GIVEN DATA START
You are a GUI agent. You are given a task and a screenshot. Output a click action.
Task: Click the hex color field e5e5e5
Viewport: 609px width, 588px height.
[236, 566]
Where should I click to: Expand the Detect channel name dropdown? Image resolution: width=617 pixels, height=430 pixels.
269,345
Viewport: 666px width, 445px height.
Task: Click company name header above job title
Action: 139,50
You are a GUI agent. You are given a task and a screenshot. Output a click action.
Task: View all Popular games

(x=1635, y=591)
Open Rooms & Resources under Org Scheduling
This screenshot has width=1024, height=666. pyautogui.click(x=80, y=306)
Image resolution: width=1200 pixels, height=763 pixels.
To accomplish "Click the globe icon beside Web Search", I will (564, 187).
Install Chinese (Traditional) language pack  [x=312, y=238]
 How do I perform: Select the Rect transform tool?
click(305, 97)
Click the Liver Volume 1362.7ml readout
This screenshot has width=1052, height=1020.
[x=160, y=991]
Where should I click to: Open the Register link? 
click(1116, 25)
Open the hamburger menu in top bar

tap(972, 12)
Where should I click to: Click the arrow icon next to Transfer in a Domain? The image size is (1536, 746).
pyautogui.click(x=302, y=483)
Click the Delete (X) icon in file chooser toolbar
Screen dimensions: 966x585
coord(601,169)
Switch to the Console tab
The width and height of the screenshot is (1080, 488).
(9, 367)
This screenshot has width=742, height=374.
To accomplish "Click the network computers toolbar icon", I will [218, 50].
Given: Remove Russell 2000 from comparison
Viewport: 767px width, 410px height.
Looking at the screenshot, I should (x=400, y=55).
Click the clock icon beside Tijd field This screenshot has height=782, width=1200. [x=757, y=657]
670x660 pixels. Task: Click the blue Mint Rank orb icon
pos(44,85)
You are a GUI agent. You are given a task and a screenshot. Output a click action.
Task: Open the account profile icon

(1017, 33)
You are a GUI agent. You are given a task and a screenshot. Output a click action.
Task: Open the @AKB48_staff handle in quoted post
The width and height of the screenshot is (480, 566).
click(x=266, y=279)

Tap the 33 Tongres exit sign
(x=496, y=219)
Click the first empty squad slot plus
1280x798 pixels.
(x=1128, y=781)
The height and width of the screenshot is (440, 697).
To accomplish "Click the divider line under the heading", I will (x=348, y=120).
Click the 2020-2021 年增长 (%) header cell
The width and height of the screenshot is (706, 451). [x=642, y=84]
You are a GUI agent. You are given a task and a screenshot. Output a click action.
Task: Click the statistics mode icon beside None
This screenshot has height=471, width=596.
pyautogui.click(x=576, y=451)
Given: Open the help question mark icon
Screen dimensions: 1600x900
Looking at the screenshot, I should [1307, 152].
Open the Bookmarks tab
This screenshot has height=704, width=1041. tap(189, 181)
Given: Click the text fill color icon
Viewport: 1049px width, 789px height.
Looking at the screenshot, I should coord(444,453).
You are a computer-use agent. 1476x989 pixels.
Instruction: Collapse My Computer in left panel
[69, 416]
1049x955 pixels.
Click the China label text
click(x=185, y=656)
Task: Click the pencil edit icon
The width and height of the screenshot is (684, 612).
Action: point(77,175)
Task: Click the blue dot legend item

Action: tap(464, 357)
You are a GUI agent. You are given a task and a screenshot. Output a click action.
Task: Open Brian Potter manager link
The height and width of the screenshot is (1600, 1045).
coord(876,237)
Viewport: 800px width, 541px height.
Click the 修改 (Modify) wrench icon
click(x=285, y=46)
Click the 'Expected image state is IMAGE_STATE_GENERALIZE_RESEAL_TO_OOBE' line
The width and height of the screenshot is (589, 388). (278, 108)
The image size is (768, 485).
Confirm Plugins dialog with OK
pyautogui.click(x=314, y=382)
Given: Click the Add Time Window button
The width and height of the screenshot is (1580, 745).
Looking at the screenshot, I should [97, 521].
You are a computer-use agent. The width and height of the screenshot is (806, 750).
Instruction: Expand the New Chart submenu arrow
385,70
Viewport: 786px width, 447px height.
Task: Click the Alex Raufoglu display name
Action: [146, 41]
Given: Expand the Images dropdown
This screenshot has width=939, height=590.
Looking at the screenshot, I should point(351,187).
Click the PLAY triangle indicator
GIVEN DATA END
▶ TASK DIRECTIONS:
Once you reach the line with "The height and width of the screenshot is (440, 697)." in the data above, copy it and every line after it exactly, up to and including the line with "You are a computer-use agent. 1476x989".

▶ WORKED SOLUTION:
The height and width of the screenshot is (440, 697).
To accomplish "Click the divider line under the heading", I will (x=348, y=120).
Click the 2020-2021 年增长 (%) header cell
The width and height of the screenshot is (706, 451). [x=642, y=84]
You are a GUI agent. You are given a task and a screenshot. Output a click action.
Task: Click the statistics mode icon beside None
This screenshot has height=471, width=596.
pyautogui.click(x=576, y=451)
Given: Open the help question mark icon
Screen dimensions: 1600x900
Looking at the screenshot, I should [1307, 152].
Open the Bookmarks tab
This screenshot has height=704, width=1041. tap(189, 181)
Given: Click the text fill color icon
Viewport: 1049px width, 789px height.
Looking at the screenshot, I should coord(444,453).
You are a computer-use agent. 1476x989 pixels.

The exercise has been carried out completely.